*Task description:*
Take the lines below beginning at the line that has "Task: Open the 生日 date picker dropdown" and stopping after the line that has "Image resolution: width=984", and print them exactly as they are, with no other lines.

○ ○ ○

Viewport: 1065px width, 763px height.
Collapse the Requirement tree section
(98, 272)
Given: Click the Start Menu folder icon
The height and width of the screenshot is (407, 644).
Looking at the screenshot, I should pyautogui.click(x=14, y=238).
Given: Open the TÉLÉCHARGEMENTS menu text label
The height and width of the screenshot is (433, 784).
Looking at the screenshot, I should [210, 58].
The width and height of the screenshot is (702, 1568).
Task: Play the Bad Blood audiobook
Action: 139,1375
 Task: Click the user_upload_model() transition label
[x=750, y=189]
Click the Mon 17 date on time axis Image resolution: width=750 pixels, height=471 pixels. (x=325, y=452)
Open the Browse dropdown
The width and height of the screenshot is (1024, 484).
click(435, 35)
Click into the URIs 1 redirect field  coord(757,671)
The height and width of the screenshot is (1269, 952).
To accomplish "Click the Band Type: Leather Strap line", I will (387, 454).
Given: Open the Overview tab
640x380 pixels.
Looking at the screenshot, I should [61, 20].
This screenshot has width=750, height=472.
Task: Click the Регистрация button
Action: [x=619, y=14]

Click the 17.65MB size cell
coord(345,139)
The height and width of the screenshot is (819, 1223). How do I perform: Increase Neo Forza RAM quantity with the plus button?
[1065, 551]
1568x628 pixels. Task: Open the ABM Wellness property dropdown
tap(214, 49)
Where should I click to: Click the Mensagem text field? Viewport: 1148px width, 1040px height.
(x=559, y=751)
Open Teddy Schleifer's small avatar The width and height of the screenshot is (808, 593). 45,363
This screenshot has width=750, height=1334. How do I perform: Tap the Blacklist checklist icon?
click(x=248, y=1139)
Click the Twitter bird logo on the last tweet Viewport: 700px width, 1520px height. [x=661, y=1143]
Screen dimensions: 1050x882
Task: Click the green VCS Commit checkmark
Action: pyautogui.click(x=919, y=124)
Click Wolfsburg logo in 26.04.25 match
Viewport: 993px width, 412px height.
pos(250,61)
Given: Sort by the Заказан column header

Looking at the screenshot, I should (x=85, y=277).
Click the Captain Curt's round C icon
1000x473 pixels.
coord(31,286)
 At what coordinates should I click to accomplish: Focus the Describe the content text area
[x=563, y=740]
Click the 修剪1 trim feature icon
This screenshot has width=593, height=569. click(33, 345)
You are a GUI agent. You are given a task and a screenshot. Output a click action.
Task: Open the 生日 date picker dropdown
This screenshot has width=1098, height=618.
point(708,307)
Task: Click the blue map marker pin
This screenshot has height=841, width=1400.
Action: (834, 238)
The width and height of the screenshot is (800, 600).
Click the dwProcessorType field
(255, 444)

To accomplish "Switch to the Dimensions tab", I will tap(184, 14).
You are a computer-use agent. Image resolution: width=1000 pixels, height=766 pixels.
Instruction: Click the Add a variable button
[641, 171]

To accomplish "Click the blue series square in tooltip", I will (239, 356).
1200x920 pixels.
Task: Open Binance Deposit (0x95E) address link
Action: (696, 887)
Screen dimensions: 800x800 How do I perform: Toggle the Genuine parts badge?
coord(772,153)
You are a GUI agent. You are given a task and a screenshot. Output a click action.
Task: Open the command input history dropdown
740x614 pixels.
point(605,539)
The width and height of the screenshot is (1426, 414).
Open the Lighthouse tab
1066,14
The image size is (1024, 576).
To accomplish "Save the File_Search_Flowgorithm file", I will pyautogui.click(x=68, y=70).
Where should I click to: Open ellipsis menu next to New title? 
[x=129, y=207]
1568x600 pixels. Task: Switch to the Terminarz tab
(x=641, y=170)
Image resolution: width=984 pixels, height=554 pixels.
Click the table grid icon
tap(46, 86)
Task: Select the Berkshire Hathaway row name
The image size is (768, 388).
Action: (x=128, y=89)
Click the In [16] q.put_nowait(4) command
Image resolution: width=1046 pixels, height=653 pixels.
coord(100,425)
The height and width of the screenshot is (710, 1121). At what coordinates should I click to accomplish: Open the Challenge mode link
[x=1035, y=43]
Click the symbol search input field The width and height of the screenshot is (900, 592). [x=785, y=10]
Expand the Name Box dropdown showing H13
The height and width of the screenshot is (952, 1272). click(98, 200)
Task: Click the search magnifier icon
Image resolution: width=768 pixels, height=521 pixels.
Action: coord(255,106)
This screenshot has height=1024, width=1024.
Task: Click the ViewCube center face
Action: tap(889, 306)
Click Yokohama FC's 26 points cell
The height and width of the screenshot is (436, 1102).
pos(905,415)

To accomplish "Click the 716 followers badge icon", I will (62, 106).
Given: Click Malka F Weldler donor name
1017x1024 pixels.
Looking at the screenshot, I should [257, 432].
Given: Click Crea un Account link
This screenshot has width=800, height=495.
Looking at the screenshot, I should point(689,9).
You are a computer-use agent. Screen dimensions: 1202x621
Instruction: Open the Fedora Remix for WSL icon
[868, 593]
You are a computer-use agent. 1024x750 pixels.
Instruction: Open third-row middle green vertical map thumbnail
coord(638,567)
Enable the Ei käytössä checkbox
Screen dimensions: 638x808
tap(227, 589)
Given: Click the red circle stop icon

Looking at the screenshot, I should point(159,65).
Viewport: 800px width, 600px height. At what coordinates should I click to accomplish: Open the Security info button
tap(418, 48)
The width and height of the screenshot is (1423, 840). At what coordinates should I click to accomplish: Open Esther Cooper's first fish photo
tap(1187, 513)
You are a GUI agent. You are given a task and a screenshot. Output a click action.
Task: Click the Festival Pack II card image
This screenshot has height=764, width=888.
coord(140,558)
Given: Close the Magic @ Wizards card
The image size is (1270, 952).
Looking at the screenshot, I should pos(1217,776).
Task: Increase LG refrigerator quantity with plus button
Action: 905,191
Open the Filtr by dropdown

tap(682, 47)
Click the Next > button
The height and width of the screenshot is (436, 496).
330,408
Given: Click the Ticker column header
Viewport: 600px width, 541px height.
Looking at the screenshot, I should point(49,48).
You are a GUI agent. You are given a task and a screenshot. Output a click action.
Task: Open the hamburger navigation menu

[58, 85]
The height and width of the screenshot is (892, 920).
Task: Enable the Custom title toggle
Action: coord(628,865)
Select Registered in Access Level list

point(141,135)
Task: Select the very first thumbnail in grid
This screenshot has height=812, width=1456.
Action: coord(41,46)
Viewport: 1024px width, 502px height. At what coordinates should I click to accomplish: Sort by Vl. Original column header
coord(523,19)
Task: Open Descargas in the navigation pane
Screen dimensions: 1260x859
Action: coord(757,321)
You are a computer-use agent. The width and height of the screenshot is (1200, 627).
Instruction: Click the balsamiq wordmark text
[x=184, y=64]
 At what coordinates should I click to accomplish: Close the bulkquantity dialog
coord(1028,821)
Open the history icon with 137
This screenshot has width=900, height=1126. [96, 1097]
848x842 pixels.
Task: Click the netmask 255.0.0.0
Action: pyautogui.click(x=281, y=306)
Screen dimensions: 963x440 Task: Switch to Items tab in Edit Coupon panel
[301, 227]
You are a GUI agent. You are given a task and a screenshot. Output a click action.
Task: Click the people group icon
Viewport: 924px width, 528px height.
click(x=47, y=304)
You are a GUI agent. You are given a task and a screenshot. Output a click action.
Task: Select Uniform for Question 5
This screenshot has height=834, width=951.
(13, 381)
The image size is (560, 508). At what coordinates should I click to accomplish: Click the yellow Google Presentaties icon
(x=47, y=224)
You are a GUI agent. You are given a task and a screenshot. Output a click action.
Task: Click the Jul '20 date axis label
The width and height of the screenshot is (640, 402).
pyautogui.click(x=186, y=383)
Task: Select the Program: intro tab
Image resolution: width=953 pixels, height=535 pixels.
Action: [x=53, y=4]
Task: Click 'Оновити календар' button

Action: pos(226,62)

○ ○ ○

*Written answer:*
Task: Open the 生日 date picker dropdown
This screenshot has width=1098, height=618.
point(708,307)
Task: Click the blue map marker pin
This screenshot has height=841, width=1400.
Action: (834, 238)
The width and height of the screenshot is (800, 600).
Click the dwProcessorType field
(255, 444)

To accomplish "Switch to the Dimensions tab", I will tap(184, 14).
You are a computer-use agent. Image resolution: width=1000 pixels, height=766 pixels.
Instruction: Click the Add a variable button
[641, 171]

To accomplish "Click the blue series square in tooltip", I will (239, 356).
1200x920 pixels.
Task: Open Binance Deposit (0x95E) address link
Action: (696, 887)
Screen dimensions: 800x800 How do I perform: Toggle the Genuine parts badge?
coord(772,153)
You are a GUI agent. You are given a task and a screenshot. Output a click action.
Task: Open the command input history dropdown
740x614 pixels.
point(605,539)
The width and height of the screenshot is (1426, 414).
Open the Lighthouse tab
1066,14
The image size is (1024, 576).
To accomplish "Save the File_Search_Flowgorithm file", I will pyautogui.click(x=68, y=70).
Where should I click to: Open ellipsis menu next to New title? 
[x=129, y=207]
1568x600 pixels. Task: Switch to the Terminarz tab
(x=641, y=170)
Image resolution: width=984 pixels, height=554 pixels.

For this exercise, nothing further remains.